◆ TASK DETAILS:
Copy out each of the items below word for word, keeping every line as it stands.
>> START DATA TO PROCESS
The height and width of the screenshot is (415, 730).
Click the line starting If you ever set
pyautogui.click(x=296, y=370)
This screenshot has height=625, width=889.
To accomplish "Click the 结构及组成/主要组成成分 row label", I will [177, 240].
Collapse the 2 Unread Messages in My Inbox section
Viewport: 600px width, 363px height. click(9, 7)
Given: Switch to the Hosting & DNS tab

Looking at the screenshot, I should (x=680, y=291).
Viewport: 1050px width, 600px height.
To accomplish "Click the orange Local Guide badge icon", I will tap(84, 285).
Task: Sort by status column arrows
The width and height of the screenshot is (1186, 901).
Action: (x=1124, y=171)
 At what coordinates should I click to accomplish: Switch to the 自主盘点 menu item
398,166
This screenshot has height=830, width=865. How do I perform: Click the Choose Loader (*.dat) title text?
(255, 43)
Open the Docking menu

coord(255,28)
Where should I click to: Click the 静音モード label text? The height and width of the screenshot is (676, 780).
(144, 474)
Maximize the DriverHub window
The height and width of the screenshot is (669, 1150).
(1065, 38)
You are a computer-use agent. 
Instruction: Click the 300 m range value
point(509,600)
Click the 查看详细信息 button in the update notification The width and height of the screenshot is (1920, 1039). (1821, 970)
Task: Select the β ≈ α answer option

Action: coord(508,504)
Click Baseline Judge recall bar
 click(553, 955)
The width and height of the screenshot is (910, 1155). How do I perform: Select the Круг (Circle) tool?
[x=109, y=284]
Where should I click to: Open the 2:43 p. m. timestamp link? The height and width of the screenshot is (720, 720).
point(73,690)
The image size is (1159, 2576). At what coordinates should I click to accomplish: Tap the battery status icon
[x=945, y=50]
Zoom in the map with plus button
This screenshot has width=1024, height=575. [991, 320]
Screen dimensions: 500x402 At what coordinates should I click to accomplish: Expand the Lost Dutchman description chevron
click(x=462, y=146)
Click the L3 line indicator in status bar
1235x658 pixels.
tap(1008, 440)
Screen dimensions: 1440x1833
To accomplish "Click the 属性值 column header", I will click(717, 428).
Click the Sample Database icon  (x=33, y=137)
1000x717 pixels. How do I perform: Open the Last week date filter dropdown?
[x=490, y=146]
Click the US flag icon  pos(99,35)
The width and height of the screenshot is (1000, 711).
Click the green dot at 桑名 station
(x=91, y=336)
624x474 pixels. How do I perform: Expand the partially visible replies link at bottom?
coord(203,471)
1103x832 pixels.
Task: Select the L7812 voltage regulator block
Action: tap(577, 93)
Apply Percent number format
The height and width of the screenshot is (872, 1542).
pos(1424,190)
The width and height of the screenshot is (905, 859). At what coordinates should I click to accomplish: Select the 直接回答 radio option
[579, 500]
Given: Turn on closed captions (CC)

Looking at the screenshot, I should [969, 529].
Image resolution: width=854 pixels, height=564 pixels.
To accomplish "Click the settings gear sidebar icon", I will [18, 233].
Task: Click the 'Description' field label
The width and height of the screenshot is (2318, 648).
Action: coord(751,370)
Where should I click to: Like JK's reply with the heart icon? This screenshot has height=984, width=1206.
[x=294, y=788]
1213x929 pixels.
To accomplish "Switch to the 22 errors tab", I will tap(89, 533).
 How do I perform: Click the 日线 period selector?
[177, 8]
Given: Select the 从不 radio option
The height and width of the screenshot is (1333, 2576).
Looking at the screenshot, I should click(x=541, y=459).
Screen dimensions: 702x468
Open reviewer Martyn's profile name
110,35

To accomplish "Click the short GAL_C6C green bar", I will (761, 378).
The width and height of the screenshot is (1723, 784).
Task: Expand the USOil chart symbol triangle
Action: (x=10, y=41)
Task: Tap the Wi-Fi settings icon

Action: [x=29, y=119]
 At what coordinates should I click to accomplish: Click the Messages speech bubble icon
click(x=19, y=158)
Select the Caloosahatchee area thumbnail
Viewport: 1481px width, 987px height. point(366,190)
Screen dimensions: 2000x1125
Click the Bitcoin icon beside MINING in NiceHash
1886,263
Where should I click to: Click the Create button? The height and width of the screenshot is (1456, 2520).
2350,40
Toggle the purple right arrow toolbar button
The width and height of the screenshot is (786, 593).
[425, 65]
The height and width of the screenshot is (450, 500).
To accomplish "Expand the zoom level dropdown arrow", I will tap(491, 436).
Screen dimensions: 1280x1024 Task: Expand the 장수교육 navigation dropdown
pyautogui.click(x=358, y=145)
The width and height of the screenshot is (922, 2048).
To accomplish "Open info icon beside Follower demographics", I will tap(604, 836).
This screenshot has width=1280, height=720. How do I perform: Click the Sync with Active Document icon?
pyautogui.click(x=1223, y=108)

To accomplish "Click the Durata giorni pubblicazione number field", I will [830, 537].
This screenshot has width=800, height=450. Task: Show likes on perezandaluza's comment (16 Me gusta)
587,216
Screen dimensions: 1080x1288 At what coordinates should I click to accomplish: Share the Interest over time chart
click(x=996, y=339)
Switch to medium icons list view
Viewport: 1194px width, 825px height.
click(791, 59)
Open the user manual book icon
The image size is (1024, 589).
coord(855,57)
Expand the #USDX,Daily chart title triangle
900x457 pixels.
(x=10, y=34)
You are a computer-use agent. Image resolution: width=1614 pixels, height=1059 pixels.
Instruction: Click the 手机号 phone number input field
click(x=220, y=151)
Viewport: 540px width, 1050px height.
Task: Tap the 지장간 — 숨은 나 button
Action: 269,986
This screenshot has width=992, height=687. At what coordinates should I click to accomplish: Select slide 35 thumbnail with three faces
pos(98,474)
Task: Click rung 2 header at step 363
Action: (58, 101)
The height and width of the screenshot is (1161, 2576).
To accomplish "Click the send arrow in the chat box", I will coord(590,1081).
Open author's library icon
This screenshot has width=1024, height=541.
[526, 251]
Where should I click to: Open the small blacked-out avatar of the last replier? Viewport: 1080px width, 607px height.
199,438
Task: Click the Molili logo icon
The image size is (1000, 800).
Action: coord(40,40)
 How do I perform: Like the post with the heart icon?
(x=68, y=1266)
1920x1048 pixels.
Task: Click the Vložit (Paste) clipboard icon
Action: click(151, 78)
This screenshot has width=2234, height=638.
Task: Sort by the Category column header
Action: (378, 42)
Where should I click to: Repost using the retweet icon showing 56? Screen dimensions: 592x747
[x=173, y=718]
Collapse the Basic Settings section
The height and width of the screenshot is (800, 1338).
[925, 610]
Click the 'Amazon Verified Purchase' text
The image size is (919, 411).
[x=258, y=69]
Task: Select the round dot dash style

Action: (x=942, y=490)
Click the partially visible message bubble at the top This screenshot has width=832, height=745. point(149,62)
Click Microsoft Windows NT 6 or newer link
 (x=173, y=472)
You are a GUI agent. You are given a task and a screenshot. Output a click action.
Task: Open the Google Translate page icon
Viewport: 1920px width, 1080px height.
>> END DATA TO PROCESS
◆ ANSWER TO THE PROBLEM:
The height and width of the screenshot is (415, 730).
Click the line starting If you ever set
pyautogui.click(x=296, y=370)
This screenshot has height=625, width=889.
To accomplish "Click the 结构及组成/主要组成成分 row label", I will [177, 240].
Collapse the 2 Unread Messages in My Inbox section
Viewport: 600px width, 363px height. click(9, 7)
Given: Switch to the Hosting & DNS tab

Looking at the screenshot, I should (x=680, y=291).
Viewport: 1050px width, 600px height.
To accomplish "Click the orange Local Guide badge icon", I will tap(84, 285).
Task: Sort by status column arrows
The width and height of the screenshot is (1186, 901).
Action: (x=1124, y=171)
 At what coordinates should I click to accomplish: Switch to the 自主盘点 menu item
398,166
This screenshot has height=830, width=865. How do I perform: Click the Choose Loader (*.dat) title text?
(255, 43)
Open the Docking menu

coord(255,28)
Where should I click to: Click the 静音モード label text? The height and width of the screenshot is (676, 780).
(144, 474)
Maximize the DriverHub window
The height and width of the screenshot is (669, 1150).
(1065, 38)
You are a computer-use agent. 
Instruction: Click the 300 m range value
point(509,600)
Click the 查看详细信息 button in the update notification The width and height of the screenshot is (1920, 1039). (1821, 970)
Task: Select the β ≈ α answer option

Action: coord(508,504)
Click Baseline Judge recall bar
 click(553, 955)
The width and height of the screenshot is (910, 1155). How do I perform: Select the Круг (Circle) tool?
[x=109, y=284]
Where should I click to: Open the 2:43 p. m. timestamp link? The height and width of the screenshot is (720, 720).
point(73,690)
The image size is (1159, 2576). At what coordinates should I click to accomplish: Tap the battery status icon
[x=945, y=50]
Zoom in the map with plus button
This screenshot has width=1024, height=575. [991, 320]
Screen dimensions: 500x402 At what coordinates should I click to accomplish: Expand the Lost Dutchman description chevron
click(x=462, y=146)
Click the L3 line indicator in status bar
1235x658 pixels.
tap(1008, 440)
Screen dimensions: 1440x1833
To accomplish "Click the 属性值 column header", I will click(717, 428).
Click the Sample Database icon  (x=33, y=137)
1000x717 pixels. How do I perform: Open the Last week date filter dropdown?
[x=490, y=146]
Click the US flag icon  pos(99,35)
The width and height of the screenshot is (1000, 711).
Click the green dot at 桑名 station
(x=91, y=336)
624x474 pixels. How do I perform: Expand the partially visible replies link at bottom?
coord(203,471)
1103x832 pixels.
Task: Select the L7812 voltage regulator block
Action: tap(577, 93)
Apply Percent number format
The height and width of the screenshot is (872, 1542).
pos(1424,190)
The width and height of the screenshot is (905, 859). At what coordinates should I click to accomplish: Select the 直接回答 radio option
[579, 500]
Given: Turn on closed captions (CC)

Looking at the screenshot, I should [969, 529].
Image resolution: width=854 pixels, height=564 pixels.
To accomplish "Click the settings gear sidebar icon", I will [18, 233].
Task: Click the 'Description' field label
The width and height of the screenshot is (2318, 648).
Action: coord(751,370)
Where should I click to: Like JK's reply with the heart icon? This screenshot has height=984, width=1206.
[x=294, y=788]
1213x929 pixels.
To accomplish "Switch to the 22 errors tab", I will tap(89, 533).
 How do I perform: Click the 日线 period selector?
[177, 8]
Given: Select the 从不 radio option
The height and width of the screenshot is (1333, 2576).
Looking at the screenshot, I should click(x=541, y=459).
Screen dimensions: 702x468
Open reviewer Martyn's profile name
110,35

To accomplish "Click the short GAL_C6C green bar", I will (761, 378).
The width and height of the screenshot is (1723, 784).
Task: Expand the USOil chart symbol triangle
Action: (x=10, y=41)
Task: Tap the Wi-Fi settings icon

Action: [x=29, y=119]
 At what coordinates should I click to accomplish: Click the Messages speech bubble icon
click(x=19, y=158)
Select the Caloosahatchee area thumbnail
Viewport: 1481px width, 987px height. point(366,190)
Screen dimensions: 2000x1125
Click the Bitcoin icon beside MINING in NiceHash
1886,263
Where should I click to: Click the Create button? The height and width of the screenshot is (1456, 2520).
2350,40
Toggle the purple right arrow toolbar button
The width and height of the screenshot is (786, 593).
[425, 65]
The height and width of the screenshot is (450, 500).
To accomplish "Expand the zoom level dropdown arrow", I will tap(491, 436).
Screen dimensions: 1280x1024 Task: Expand the 장수교육 navigation dropdown
pyautogui.click(x=358, y=145)
The width and height of the screenshot is (922, 2048).
To accomplish "Open info icon beside Follower demographics", I will tap(604, 836).
This screenshot has width=1280, height=720. How do I perform: Click the Sync with Active Document icon?
pyautogui.click(x=1223, y=108)

To accomplish "Click the Durata giorni pubblicazione number field", I will [830, 537].
This screenshot has width=800, height=450. Task: Show likes on perezandaluza's comment (16 Me gusta)
587,216
Screen dimensions: 1080x1288 At what coordinates should I click to accomplish: Share the Interest over time chart
click(x=996, y=339)
Switch to medium icons list view
Viewport: 1194px width, 825px height.
click(791, 59)
Open the user manual book icon
The image size is (1024, 589).
coord(855,57)
Expand the #USDX,Daily chart title triangle
900x457 pixels.
(x=10, y=34)
You are a computer-use agent. Image resolution: width=1614 pixels, height=1059 pixels.
Instruction: Click the 手机号 phone number input field
click(x=220, y=151)
Viewport: 540px width, 1050px height.
Task: Tap the 지장간 — 숨은 나 button
Action: 269,986
This screenshot has width=992, height=687. At what coordinates should I click to accomplish: Select slide 35 thumbnail with three faces
pos(98,474)
Task: Click rung 2 header at step 363
Action: (58, 101)
The height and width of the screenshot is (1161, 2576).
To accomplish "Click the send arrow in the chat box", I will coord(590,1081).
Open author's library icon
This screenshot has width=1024, height=541.
[526, 251]
Where should I click to: Open the small blacked-out avatar of the last replier? Viewport: 1080px width, 607px height.
199,438
Task: Click the Molili logo icon
The image size is (1000, 800).
Action: coord(40,40)
 How do I perform: Like the post with the heart icon?
(x=68, y=1266)
1920x1048 pixels.
Task: Click the Vložit (Paste) clipboard icon
Action: click(151, 78)
This screenshot has width=2234, height=638.
Task: Sort by the Category column header
Action: (378, 42)
Where should I click to: Repost using the retweet icon showing 56? Screen dimensions: 592x747
[x=173, y=718]
Collapse the Basic Settings section
The height and width of the screenshot is (800, 1338).
[925, 610]
Click the 'Amazon Verified Purchase' text
The image size is (919, 411).
[x=258, y=69]
Task: Select the round dot dash style

Action: (x=942, y=490)
Click the partially visible message bubble at the top This screenshot has width=832, height=745. point(149,62)
Click Microsoft Windows NT 6 or newer link
 (x=173, y=472)
You are a GUI agent. You are given a task and a screenshot. Output a click action.
Task: Open the Google Translate page icon
Viewport: 1920px width, 1080px height.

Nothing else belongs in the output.